• _Task prompt_: Nothing but an exact reprint of the records is to be returned.

Stored items from a collection
--------

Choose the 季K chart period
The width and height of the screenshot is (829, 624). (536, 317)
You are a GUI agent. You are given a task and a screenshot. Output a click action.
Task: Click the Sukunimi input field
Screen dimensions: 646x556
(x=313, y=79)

--------

• _Exercise answer_:
Choose the 季K chart period
The width and height of the screenshot is (829, 624). (536, 317)
You are a GUI agent. You are given a task and a screenshot. Output a click action.
Task: Click the Sukunimi input field
Screen dimensions: 646x556
(x=313, y=79)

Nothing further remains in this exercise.